Equally impressive are unusual turns by Hiroyuki Sanada as Captain Kaneda, Benedict Wong as navigator Trey, and Michelle Yeoh as brittle biologist Corazon. In a narrative made up of consistent crisis and considerations, these brilliant Asian performers each get a single sensational sequence to shine. This is especially true when Yeoh discovers life inside a burnt out interstellar terrarium. With Whale Rider’s Cliff Curtis as a shipboard psychiatrist who may be cracking up himself and Rose Byrne as the Icarus’ pilot and chief emotional sounding board, we end up with human beings instead of heritage, a collection of strong willed but basically breakable people who must face the ultimate question – how far will you go to try and save your fellow man?
This altruistic agenda, this “the needs of the many outweighing the needs of the one” position may remind audiences of the whole Gene Roddenberry school of sci-fi scripture. But unlike the Star Trek take on the subject matter, Boyle and Garland want to strip away the nobility and focus on forgotten ideas like courage, fear, free will, and human error. The Icarus II becomes endangered because of a calculation blunder. The Icarus I imploded over ideas both spiritual and sinister. Sure, act three of this fine film can feel like a well thought out and brilliantly made horror show, complete with untimely death and unseen forces stalking our heroes, but our filmmakers are going for much more here. They are trying to tap directly into the make up of the individual mind, and deciphering what would make it snap – and then turn scary.
Luckily, Sunshine doesn’t supply simple answers. Like the overall complexity of its look and the authentic feel of its science, this is pristine puzzlebox asking for help in deciphering its hidden secrets. Such cinematic confrontation is unique, and argues for Boyle’s brilliance. A true renaissance filmmaker, seemingly capable of functioning well within any genre, his work here behind the camera is also impressive. Unlike the quick cut cacophony of his Trainspotting style, or the overcranked digital dread of 28 Days Later, there is a solemn, lax approach here, a matter of fact motion picture presentation that allows us to drink in the amazing art direction and awe-inspiring vistas. This is an incredible looking film, one that instantly draws you in and grabs your imagination. And thanks to the undercurrent of mental and cosmic disorder, we are left dangling dangerously over a precipice of perception that’s awfully hard to shake.

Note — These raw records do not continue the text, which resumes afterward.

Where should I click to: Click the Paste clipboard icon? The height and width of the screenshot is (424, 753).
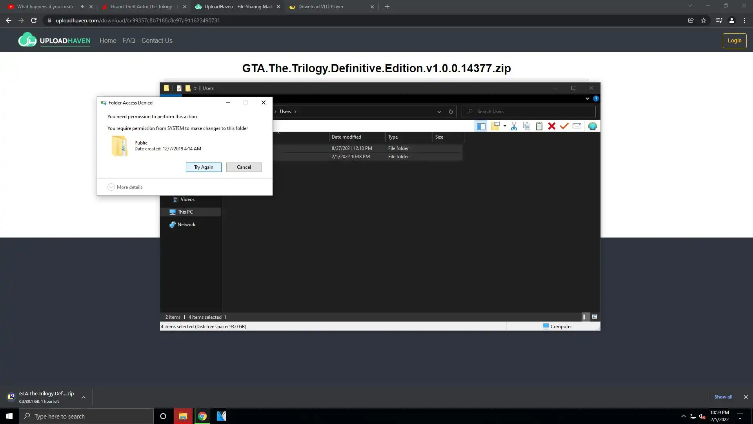pyautogui.click(x=539, y=126)
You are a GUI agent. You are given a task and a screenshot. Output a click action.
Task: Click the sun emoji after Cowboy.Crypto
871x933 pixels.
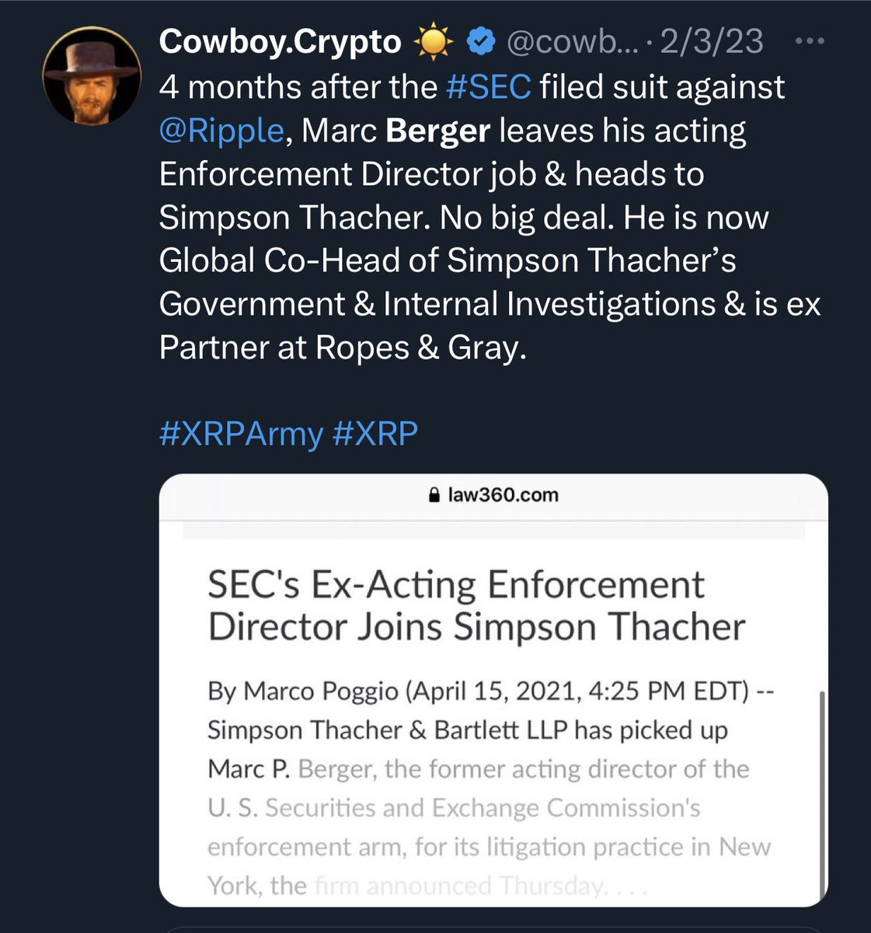[x=434, y=42]
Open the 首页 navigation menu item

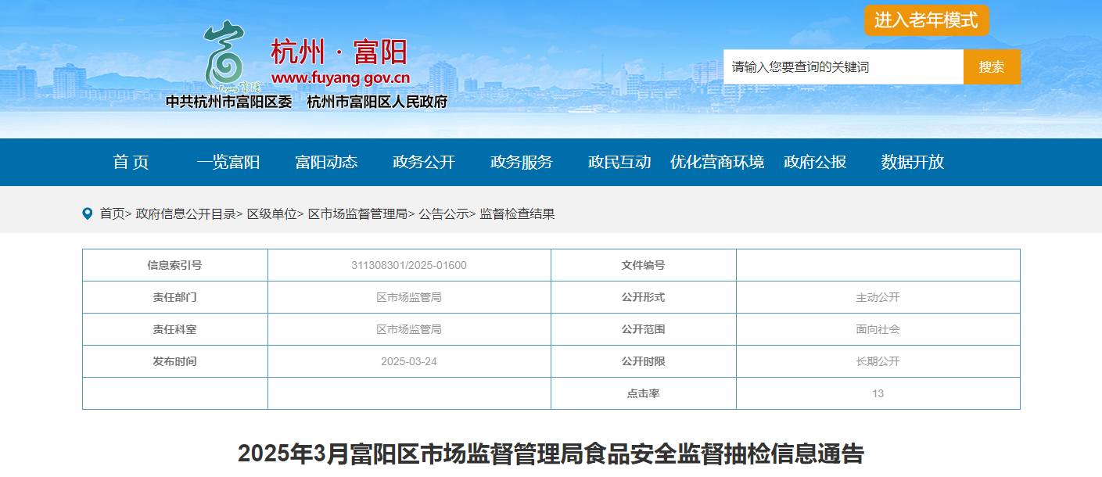click(131, 162)
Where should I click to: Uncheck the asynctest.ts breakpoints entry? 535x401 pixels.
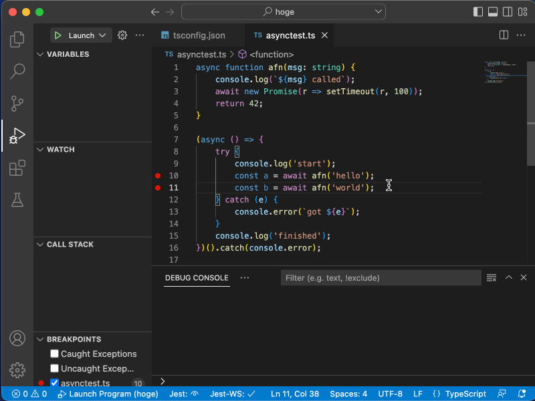54,382
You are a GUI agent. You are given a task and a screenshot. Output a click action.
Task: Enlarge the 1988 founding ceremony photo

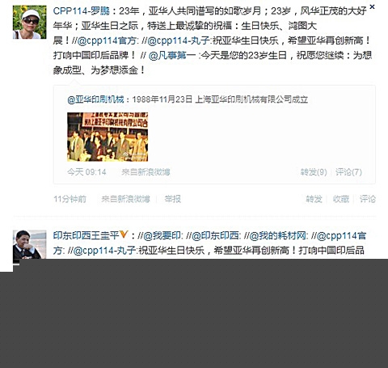click(108, 137)
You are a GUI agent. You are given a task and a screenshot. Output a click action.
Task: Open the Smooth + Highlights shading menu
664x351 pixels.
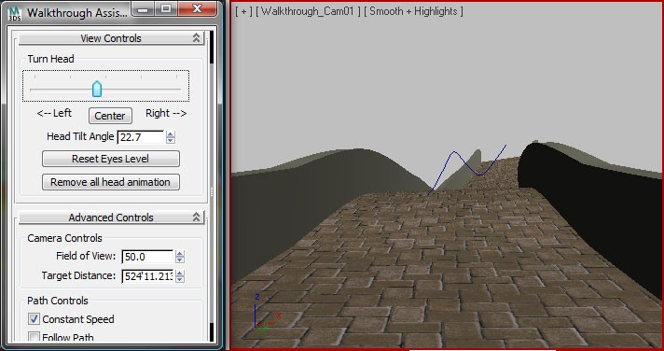coord(413,11)
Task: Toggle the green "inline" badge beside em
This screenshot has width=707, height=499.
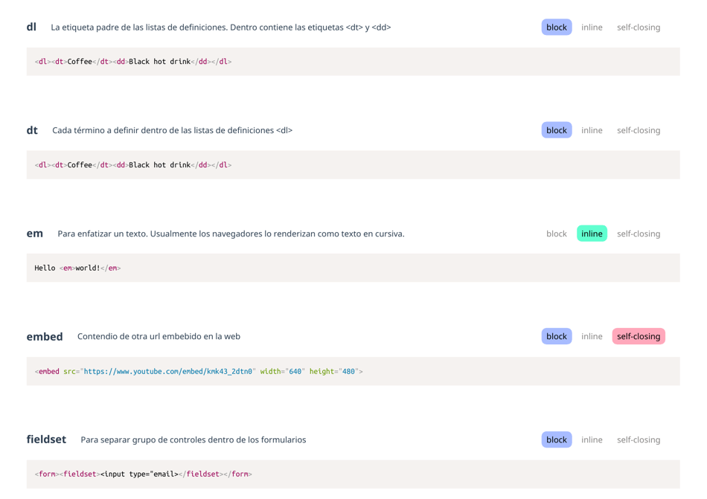Action: [x=592, y=233]
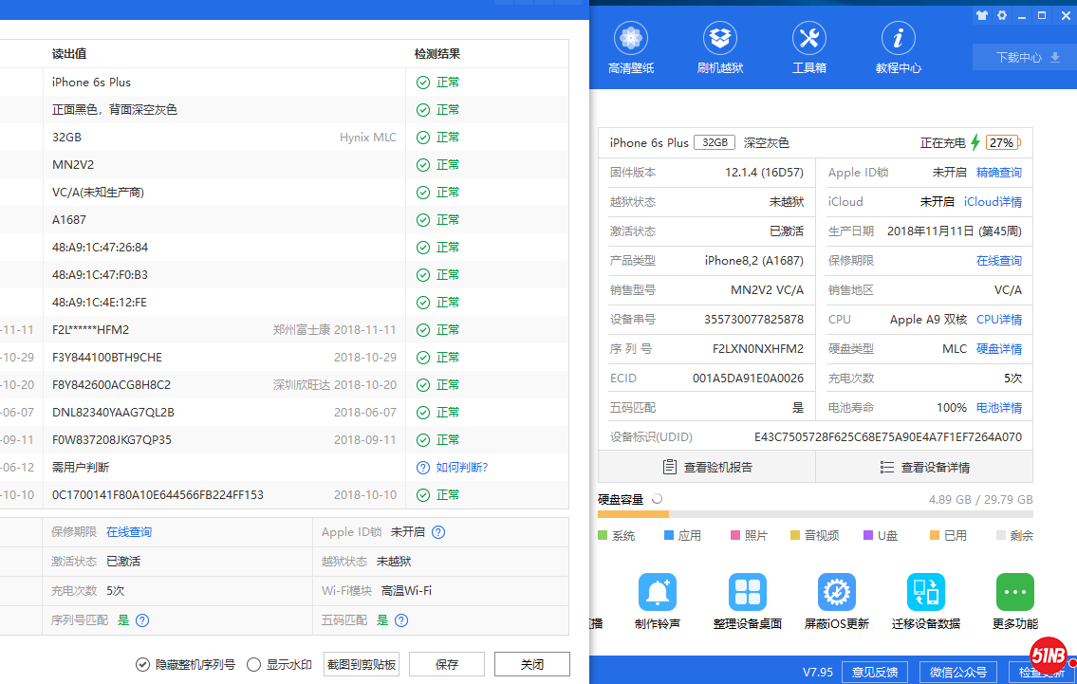Open the 电池详情 link
The height and width of the screenshot is (684, 1077).
[x=999, y=408]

Yet, in the glow of a dying sun, we’ll still remember those faces – those determined, endearing facades forced into situations that no human being can possible fathom. How they manage such insurmountable stresses, how they retreat into themselves and discover hidden strengths and support is why Sunshine succeeds. You can have you space race dog fights with motion controlled starships laser blasting each other into carefully greenscreened oblivion. You can continue to believe that Star Wars is the final word in intergalactic excellence. As Danny Boyle and Alec Garland prove, there is much more to the genre than wookies and womp rats. Science fiction infers a level of intelligence – smarts that Sunshine delivers in droves.